Mitt Romney’s preferred argument, however, is stewardship. Are you better off today than you were $5 trillion ago? Look at the wreckage around you. This presidency is a failure. I’m a successful businessman. I know how to fix things. Elect me, etc. etc.

Easy peasy, but highly risky. If you run against Obama’s performance in contrast to your own competence, you stake your case on persona. Is that how you want to compete against an opponent who is not just more likable and immeasurably cooler but spending millions to paint you as an unfeeling, out-of-touch, job-killing, private-equity plutocrat?

The ideological case, on the other hand, is not just appealing to a center-right country with twice as many conservatives as liberals, it is also explanatory. It underpins the stewardship argument. Obama’s ideology — and the program that followed — explains the failure of these four years.
What program? Obama laid it out boldly in a series of major addresses during the first months of his presidency. The roots of the nation’s crisis, he declared, were systemic. Fundamental change was required. He had come to deliver it. Hence his signature legislation:

First, the $831 billion stimulus that was going to “reinvest” in America and bring unemployment below 6 percent. We know about the unemployment. And the investment? Obama loves to cite great federal projects such as the Hoover Dam and the interstate highway system. Fine. Name one thing of any note created by Obama’s Niagara of borrowed money. A modernized electric grid? Ports dredged to receive the larger ships soon to traverse a widened Panama Canal? Nothing of the sort. Solyndra, anyone?

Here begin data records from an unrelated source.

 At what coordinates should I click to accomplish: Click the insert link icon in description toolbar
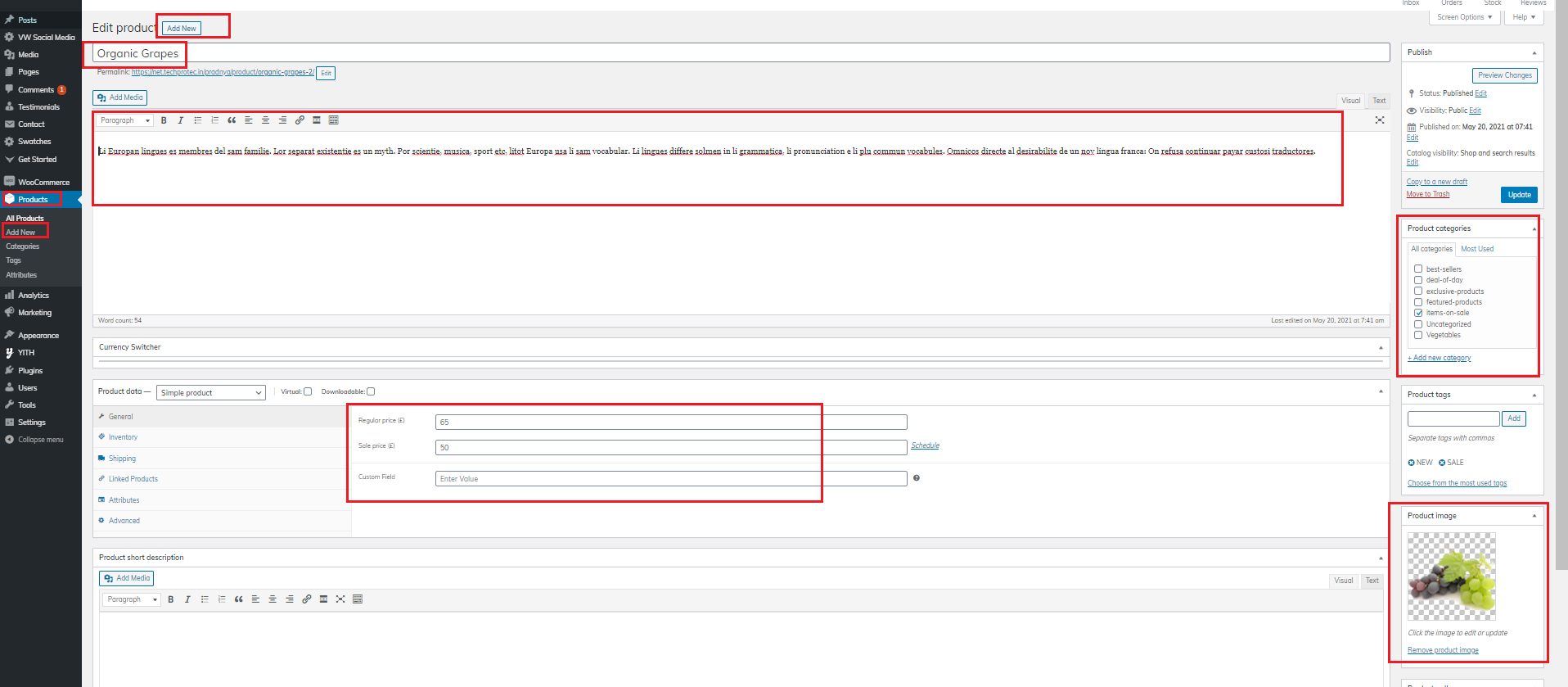coord(300,120)
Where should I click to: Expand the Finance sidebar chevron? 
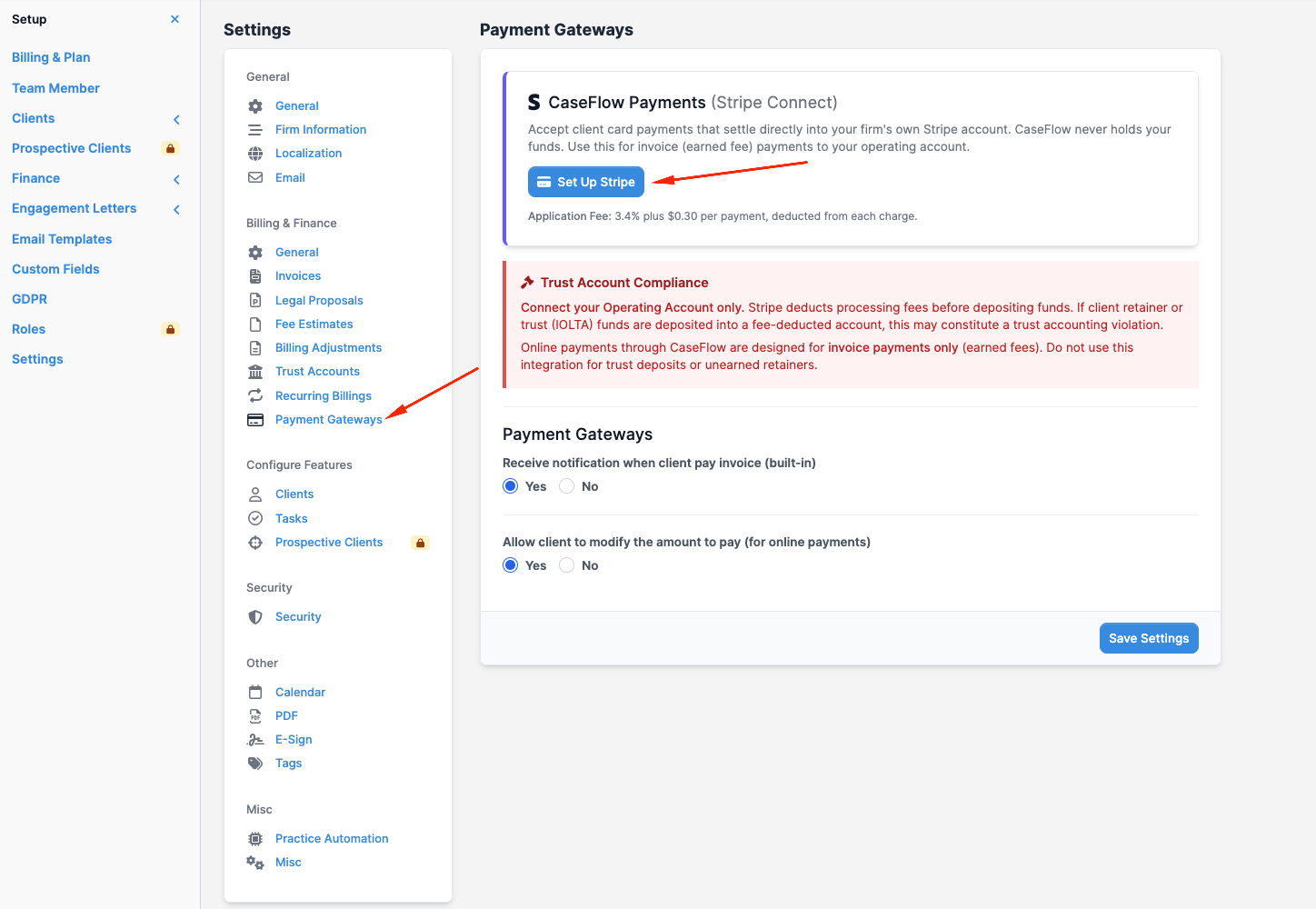(x=176, y=179)
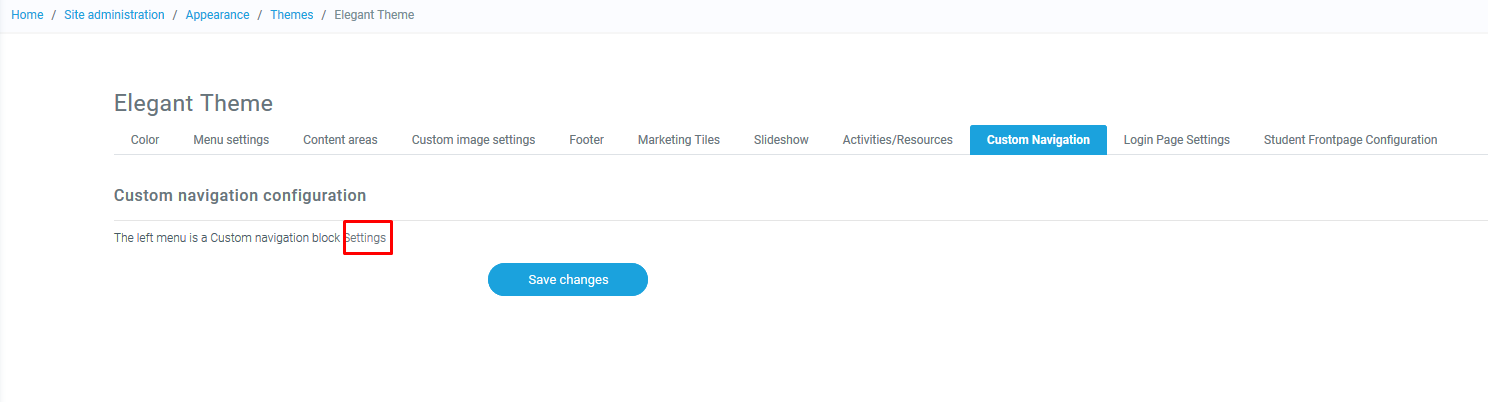Select the Content areas tab
The image size is (1488, 402).
coord(340,140)
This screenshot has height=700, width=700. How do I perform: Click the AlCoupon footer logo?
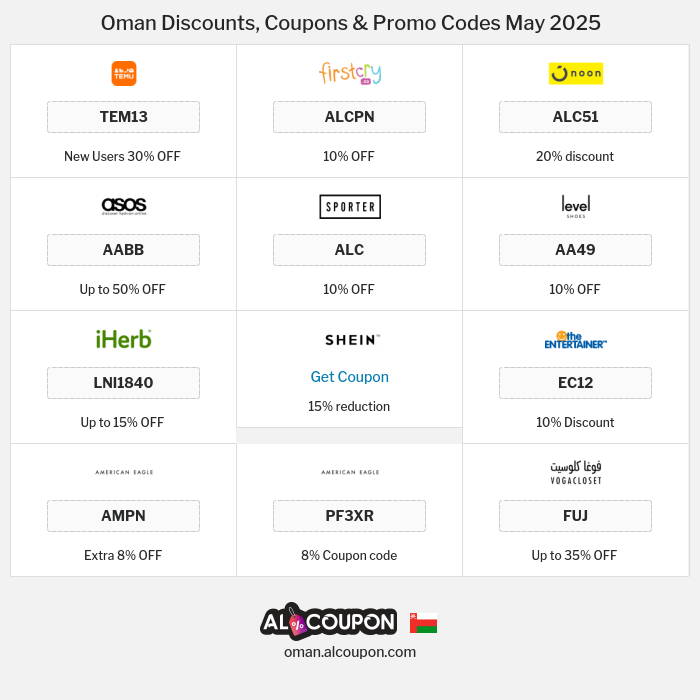coord(328,622)
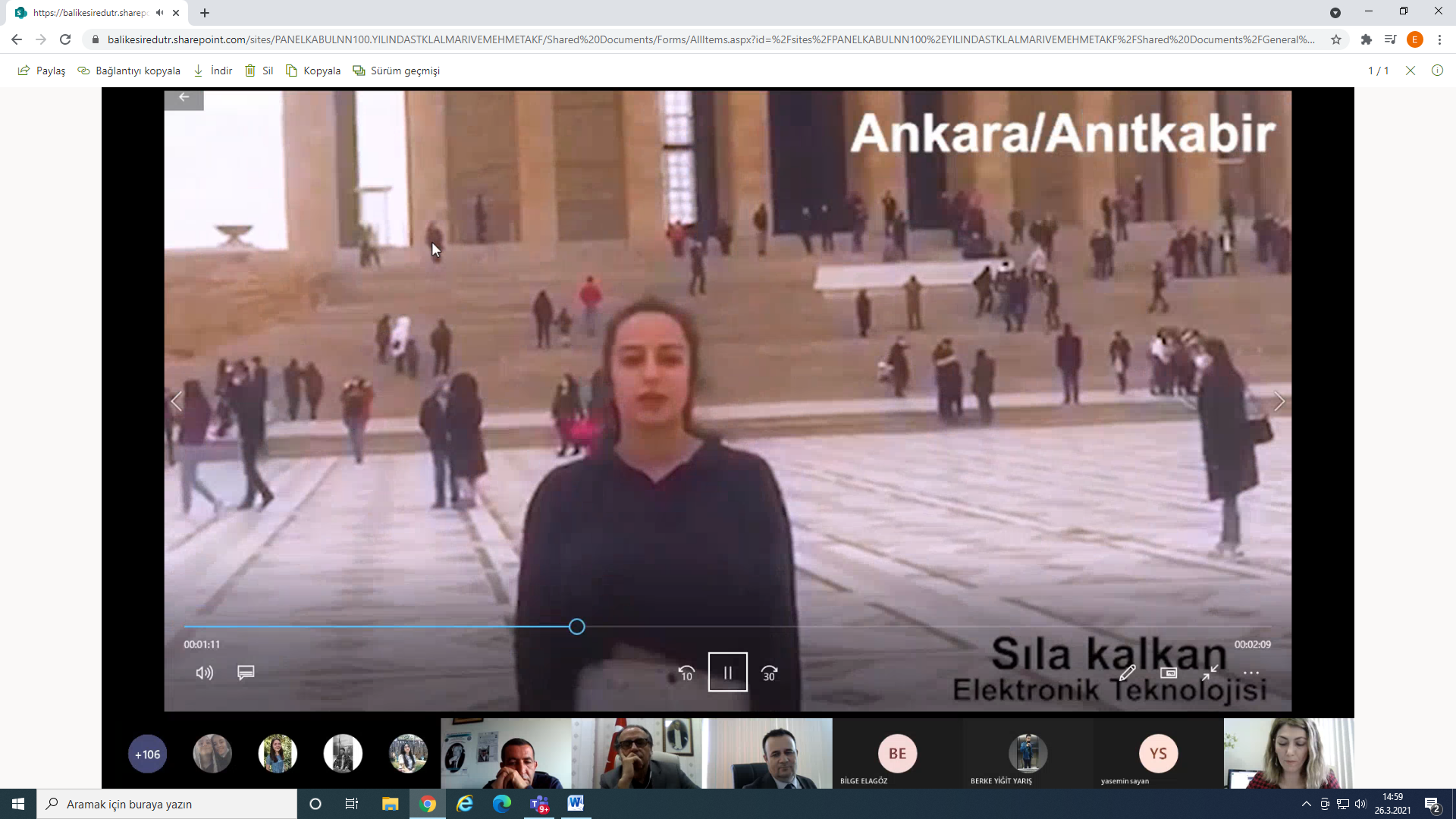Select Bağlantıyı kopyala in toolbar
The image size is (1456, 819).
(129, 71)
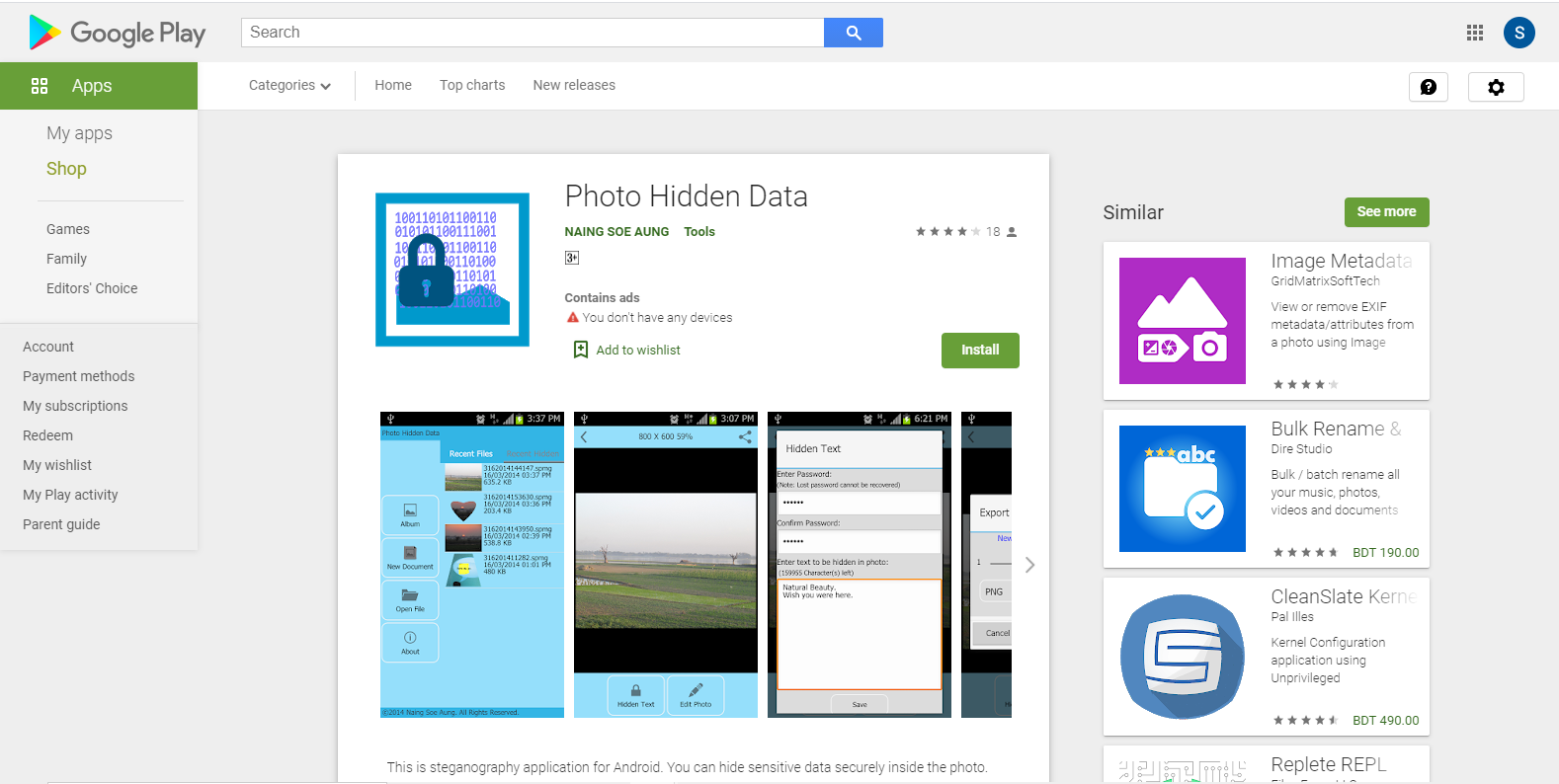
Task: Show next screenshots with right chevron
Action: (x=1029, y=565)
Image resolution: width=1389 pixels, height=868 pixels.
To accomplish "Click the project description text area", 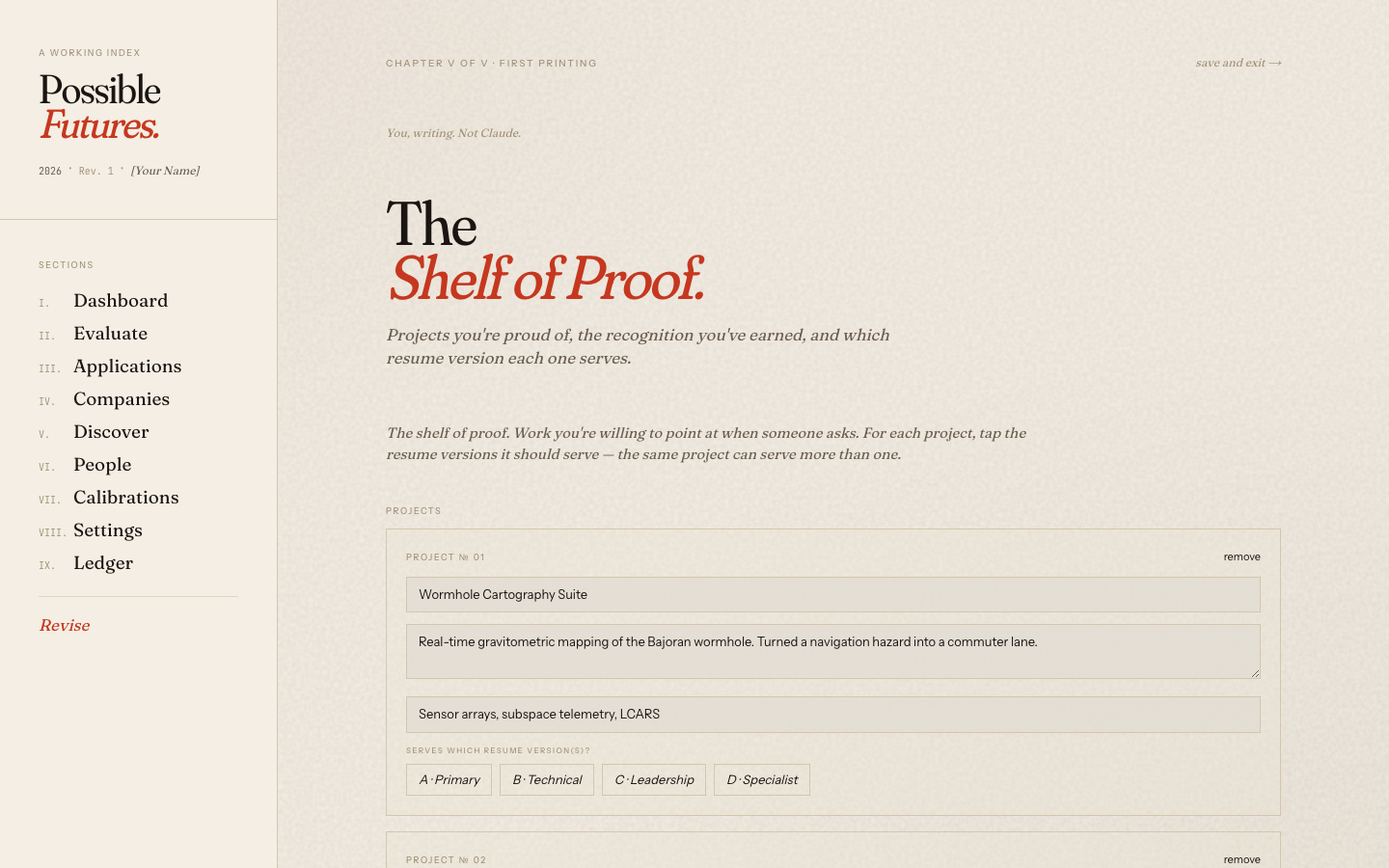I will [x=832, y=651].
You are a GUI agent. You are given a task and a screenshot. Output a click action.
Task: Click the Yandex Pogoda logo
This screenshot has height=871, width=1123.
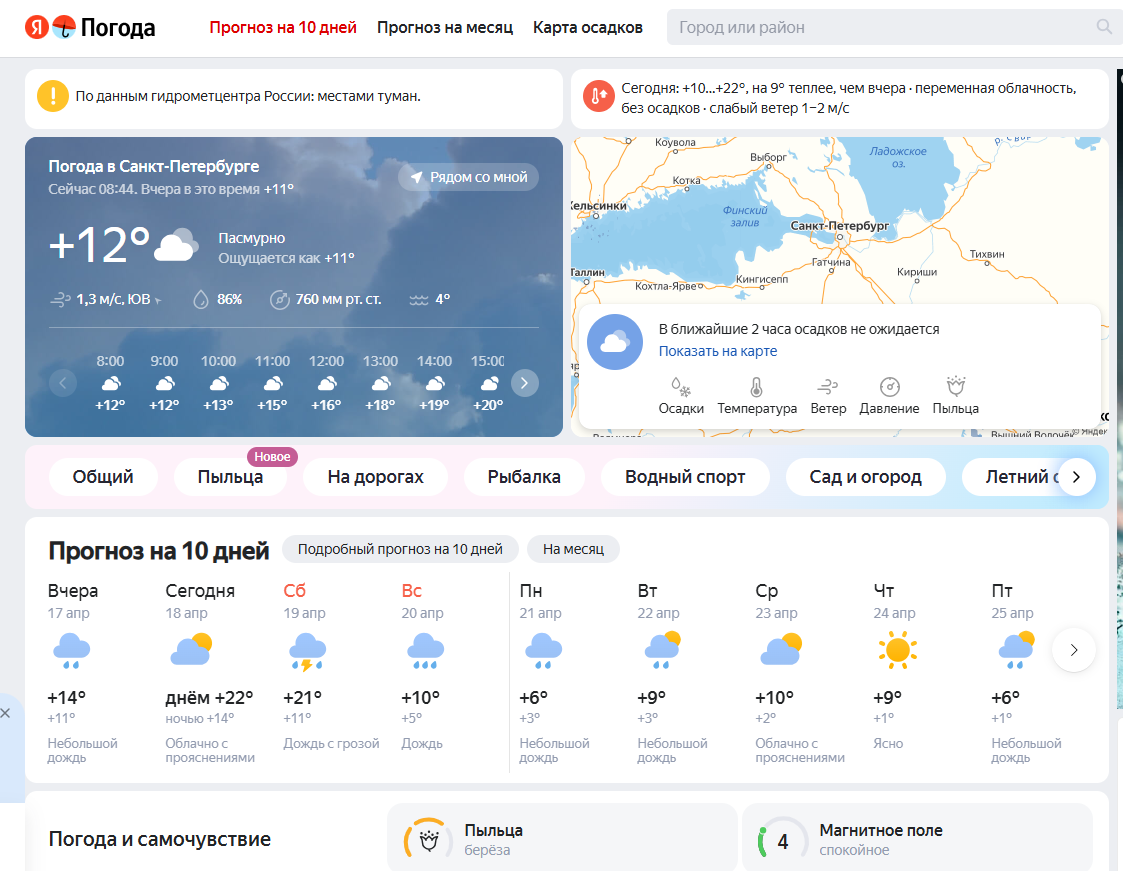tap(90, 27)
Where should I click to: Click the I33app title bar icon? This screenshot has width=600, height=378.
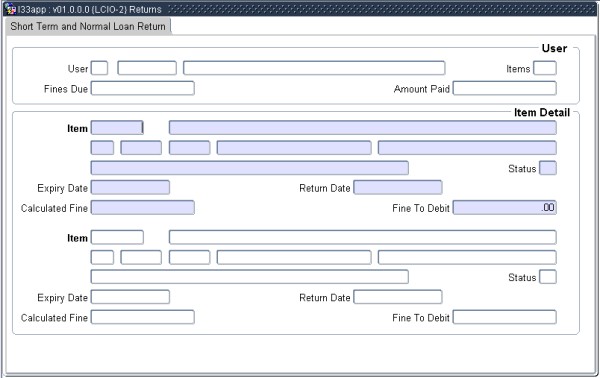tap(11, 8)
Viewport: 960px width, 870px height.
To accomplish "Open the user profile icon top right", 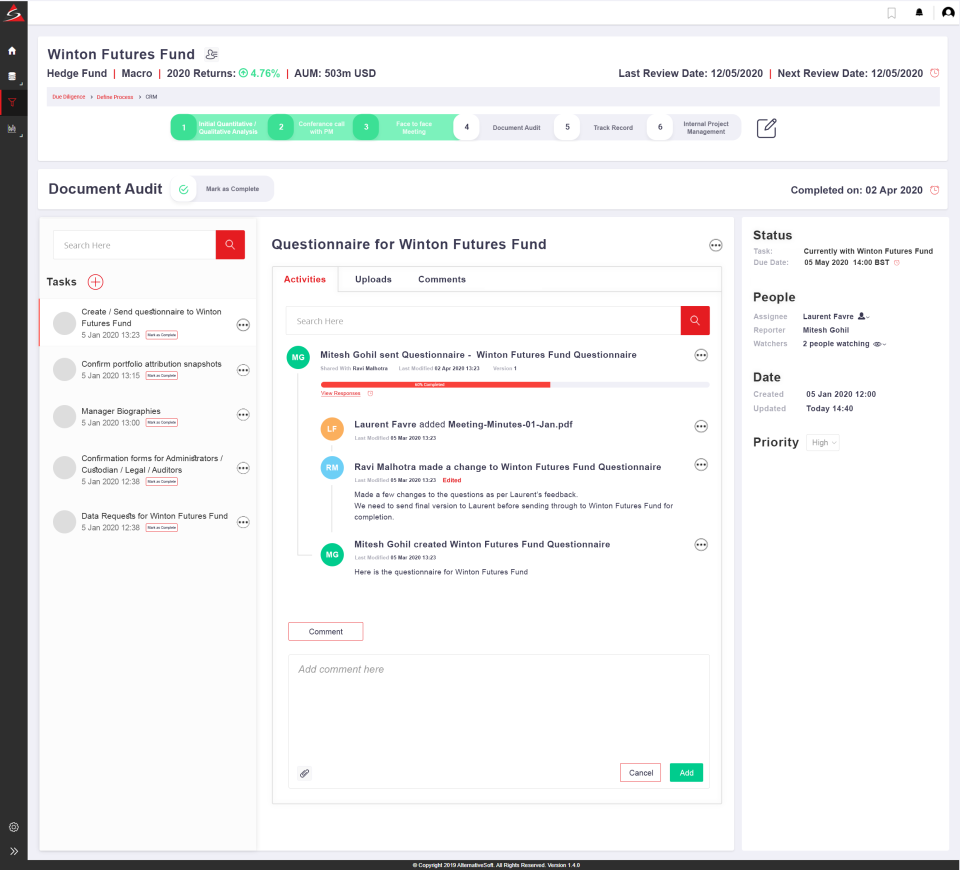I will pos(947,12).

Second, radical reform of health care that would reduce its ruinously accelerating cost: “Put simply,” he said, “our health-care problem is our deficit problem” — a financial hemorrhage drowning us in debt.

Except that Obamacare adds to spending. The Congressional Budget Office reports that Obamacare will incur $1.68 trillion of new expenditures in its first decade. To say nothing of the price of the uncertainty introduced by an impossibly complex remaking of one-sixth of the economy — discouraging hiring and expansion as trillions of investable private-sector dollars remain sidelined.

The third part of Obama’s promised transformation was energy. His cap-and-trade federal takeover was rejected by his own Democratic Senate. So the war on fossil fuels has been conducted unilaterally by bureaucratic fiat. Regulations that will kill coal. A no-brainer pipeline (Keystone) rejected lest Canadian oil sands be burned. (China will burn them instead.) A drilling moratorium in the Gulf of Mexico that a federal judge severely criticized as illegal.

That was the program — now so unpopular that Obama barely mentions it. Obamacare got exactly two lines in this year’s State of the Union address. Seen any ads touting the stimulus? The drilling moratorium? Keystone?

Ideas matter. The 2010 election, the most ideological since 1980, saw the voters resoundingly reject a Democratic Party that was relentlessly expanding the power, spending, scope and reach of government.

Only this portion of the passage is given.